* **What you need to do**
Once the line with "Click Highlight Simulink Block icon in Scope5" is found in the entries below, repeat it and each following line exactly, up to and including the line with "Image resolution: width=1556". Add no other lines.

* **Material provided**
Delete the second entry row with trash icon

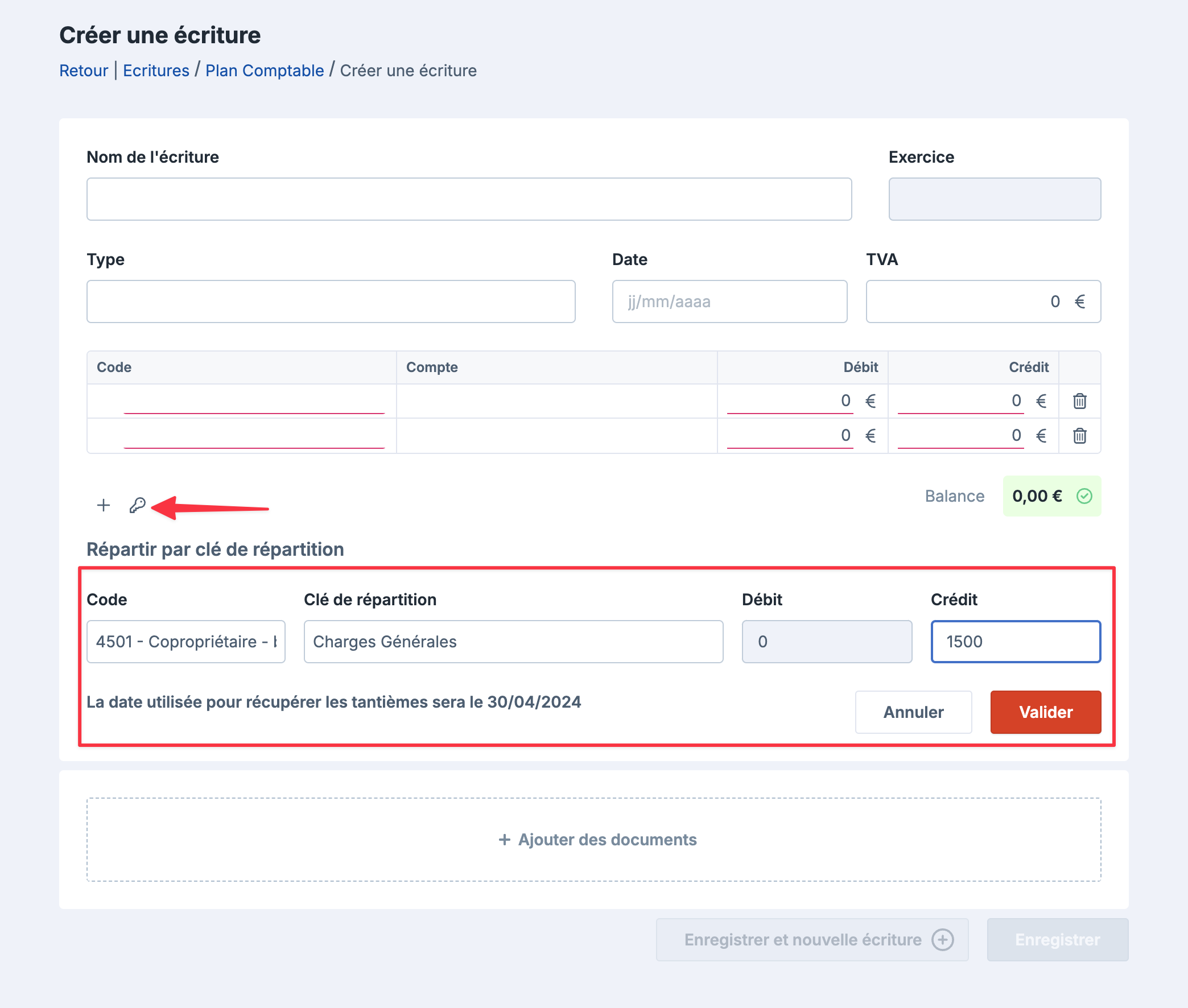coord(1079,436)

--

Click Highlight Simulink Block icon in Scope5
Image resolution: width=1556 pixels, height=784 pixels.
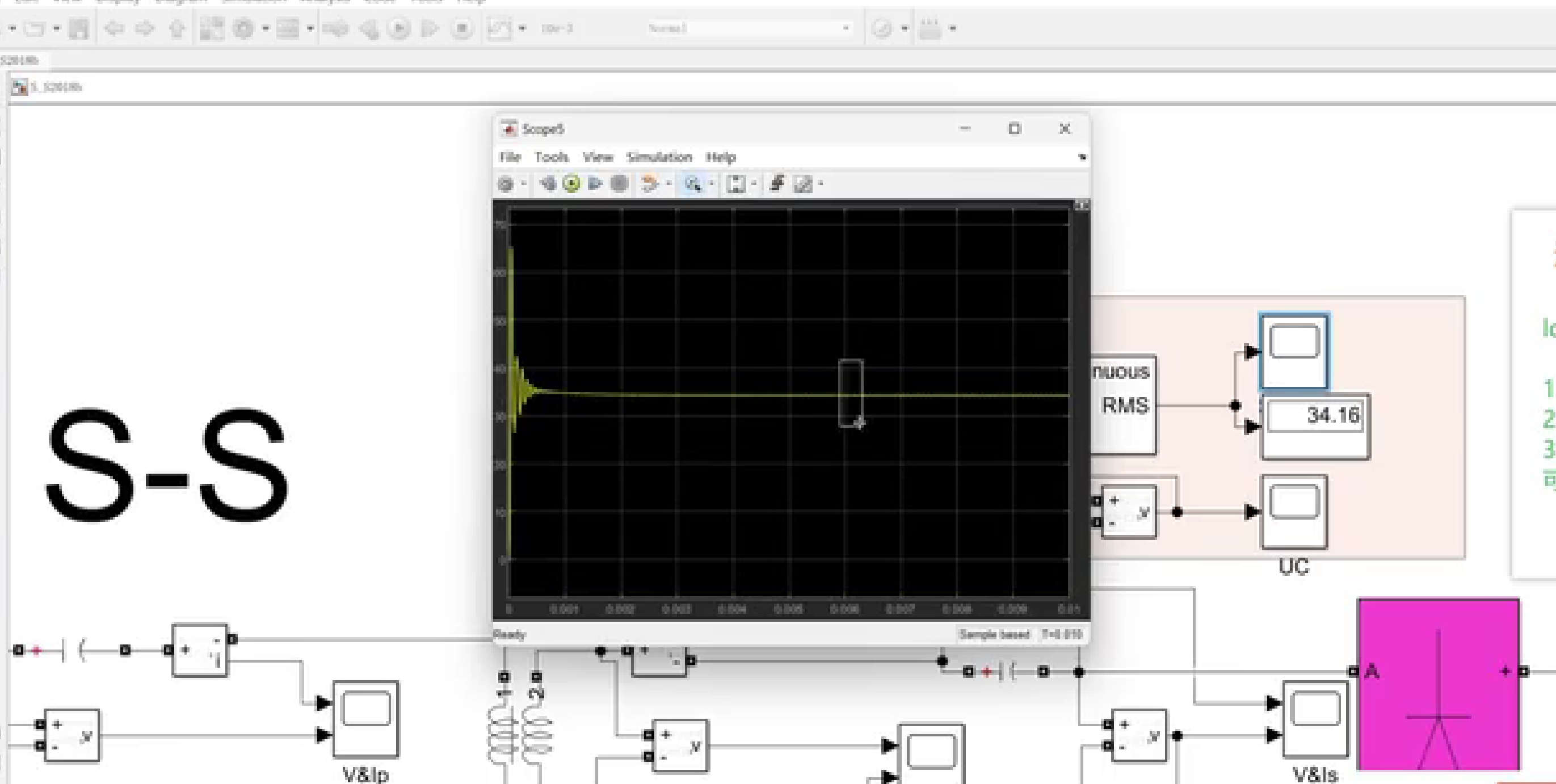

...

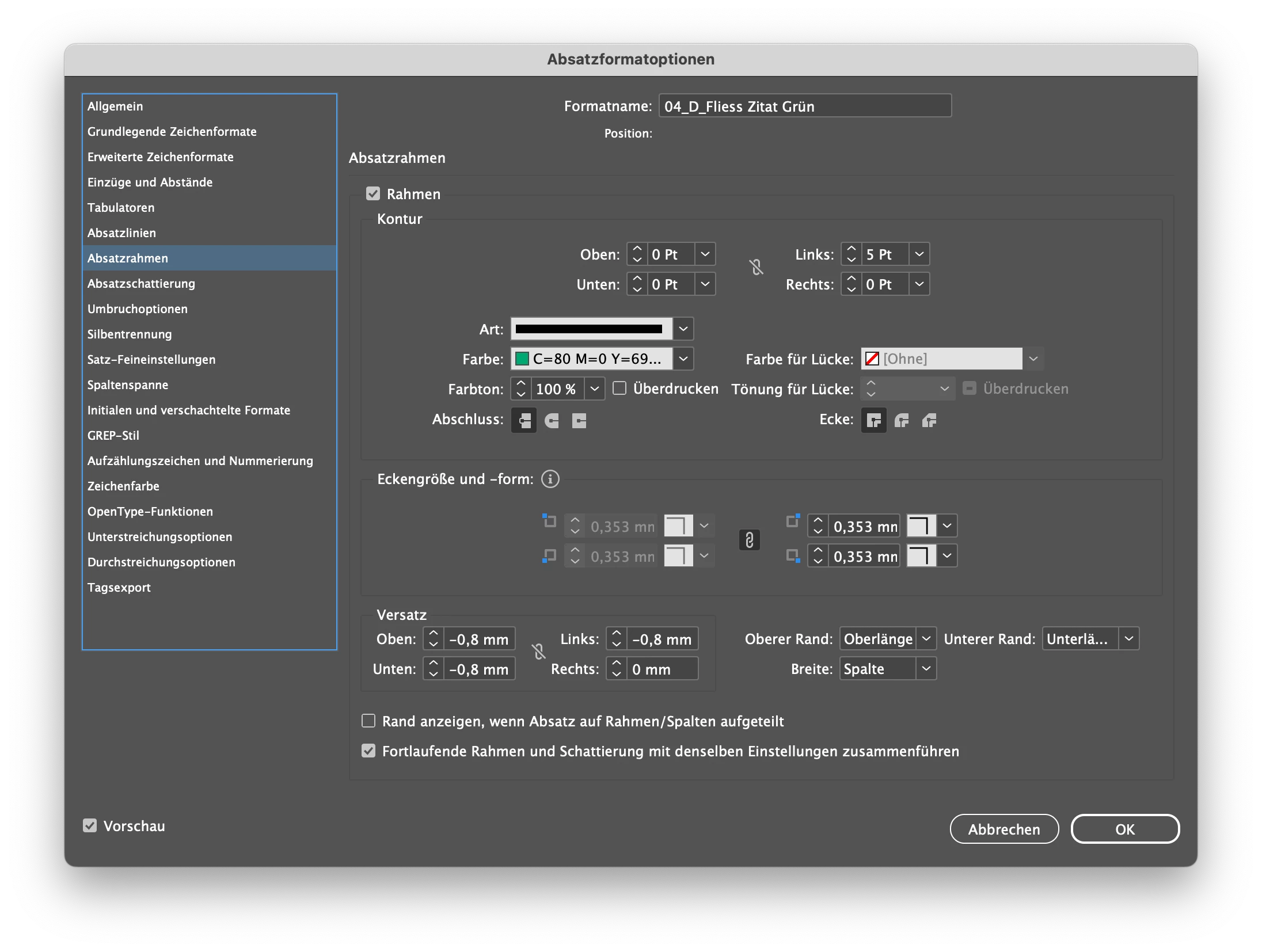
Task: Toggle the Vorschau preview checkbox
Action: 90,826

* **Task solution**
Click Highlight Simulink Block icon in Scope5
Image resolution: width=1556 pixels, height=784 pixels.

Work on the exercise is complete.